Azevedo e Silva: Não me eximo de conversar, me acostumei a isso. Ao mesmo tempo tento pegar o que vocês estão achando, é uma troca. Mas acho que a imprensa vai ter que se acostumar um pouco ao novo modelo, que é o contato direto do personagem com o público que está plugado nas redes. No meu tempo era a empresa é que dava o furo de reportagem, agora o furo pode vir pela rede.

Valor: Como o senhor vê a relação do governo com o Congresso?

Azevedo e Silva: Fui chefe da assessoria parlamentar, quem me passou a função foi o Villas Bôas, mas ali eu estava para mostrar o papel do Exército brasileiro.
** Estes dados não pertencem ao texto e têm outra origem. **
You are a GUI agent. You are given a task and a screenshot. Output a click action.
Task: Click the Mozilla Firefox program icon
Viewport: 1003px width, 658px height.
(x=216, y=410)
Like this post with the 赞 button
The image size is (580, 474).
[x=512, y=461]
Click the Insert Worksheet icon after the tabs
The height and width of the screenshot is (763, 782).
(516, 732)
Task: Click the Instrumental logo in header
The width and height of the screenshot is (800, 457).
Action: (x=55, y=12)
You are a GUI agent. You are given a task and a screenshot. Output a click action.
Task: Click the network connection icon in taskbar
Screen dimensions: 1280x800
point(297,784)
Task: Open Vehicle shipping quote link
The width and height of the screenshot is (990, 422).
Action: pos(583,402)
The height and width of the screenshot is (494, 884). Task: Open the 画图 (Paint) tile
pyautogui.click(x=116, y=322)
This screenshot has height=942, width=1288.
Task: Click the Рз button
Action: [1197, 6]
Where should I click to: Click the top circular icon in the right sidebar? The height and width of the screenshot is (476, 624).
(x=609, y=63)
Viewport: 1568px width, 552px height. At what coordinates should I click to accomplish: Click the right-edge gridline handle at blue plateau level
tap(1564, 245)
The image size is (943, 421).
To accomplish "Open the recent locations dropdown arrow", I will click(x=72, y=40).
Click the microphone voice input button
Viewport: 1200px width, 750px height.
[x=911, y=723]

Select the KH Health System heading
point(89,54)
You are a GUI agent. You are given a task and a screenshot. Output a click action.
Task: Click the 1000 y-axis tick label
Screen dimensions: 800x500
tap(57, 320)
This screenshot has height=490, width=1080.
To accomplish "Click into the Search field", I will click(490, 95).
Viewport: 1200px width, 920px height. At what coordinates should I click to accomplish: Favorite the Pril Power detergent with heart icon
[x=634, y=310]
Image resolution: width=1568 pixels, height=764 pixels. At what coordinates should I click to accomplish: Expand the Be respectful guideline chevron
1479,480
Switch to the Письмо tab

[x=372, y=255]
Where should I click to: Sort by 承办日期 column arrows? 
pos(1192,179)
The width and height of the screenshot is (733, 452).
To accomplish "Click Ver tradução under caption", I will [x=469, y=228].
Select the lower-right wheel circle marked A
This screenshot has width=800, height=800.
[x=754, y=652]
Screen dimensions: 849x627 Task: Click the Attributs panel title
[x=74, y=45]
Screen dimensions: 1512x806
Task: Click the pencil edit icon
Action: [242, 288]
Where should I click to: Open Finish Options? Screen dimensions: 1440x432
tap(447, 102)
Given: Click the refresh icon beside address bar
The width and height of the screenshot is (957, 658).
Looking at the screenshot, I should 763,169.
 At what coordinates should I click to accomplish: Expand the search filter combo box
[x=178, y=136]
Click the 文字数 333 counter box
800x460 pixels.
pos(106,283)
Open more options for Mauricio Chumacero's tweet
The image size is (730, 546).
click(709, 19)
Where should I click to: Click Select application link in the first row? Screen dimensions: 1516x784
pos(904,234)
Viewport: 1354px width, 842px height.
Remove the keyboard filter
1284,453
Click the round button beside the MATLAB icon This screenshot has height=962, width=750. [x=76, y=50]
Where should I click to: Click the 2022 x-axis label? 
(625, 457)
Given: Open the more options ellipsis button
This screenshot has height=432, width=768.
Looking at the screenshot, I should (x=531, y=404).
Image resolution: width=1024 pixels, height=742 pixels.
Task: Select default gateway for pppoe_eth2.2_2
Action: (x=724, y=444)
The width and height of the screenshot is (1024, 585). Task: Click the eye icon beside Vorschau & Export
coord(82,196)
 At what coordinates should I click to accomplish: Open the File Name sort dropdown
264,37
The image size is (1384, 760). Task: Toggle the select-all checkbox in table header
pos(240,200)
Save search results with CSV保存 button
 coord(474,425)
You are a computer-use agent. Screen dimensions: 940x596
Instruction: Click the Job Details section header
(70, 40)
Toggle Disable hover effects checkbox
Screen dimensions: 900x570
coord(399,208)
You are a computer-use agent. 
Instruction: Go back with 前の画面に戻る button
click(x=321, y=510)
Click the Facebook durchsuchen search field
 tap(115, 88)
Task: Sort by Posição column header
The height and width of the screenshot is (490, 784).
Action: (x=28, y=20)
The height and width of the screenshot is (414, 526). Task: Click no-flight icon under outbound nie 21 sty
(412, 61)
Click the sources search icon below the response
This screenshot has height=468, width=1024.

Eu acompanhava mas não era um ser político, era um representante no parlamento das FA.

Valor: Que dificuldades o senhor antevê para o presidente no Congresso?

Azevedo e Silva: Esse assunto não me é afeto, tem que esperar Casa Civil, secretaria de governo. O próprio presidente é um ser político. Na democracia você tem os poderes. Vai depender da aprovação de projetos de reformas que passam pelo Congresso.

Valor: A posse de Bolsonaro agilizará o acordo entre Boeing e Embraer?

Azevedo e Silva: Não muda as negociações. Pelo estatuto da Embraer o governo tem 30 dias para se manifestar sobre a oferta. O governo Temer passou um período pequeno e não decidiu. Semana que vem vamos começar a ver isso. Não me aprofundei ainda. Quero ter uma audiência com ele para tratar desse assunto.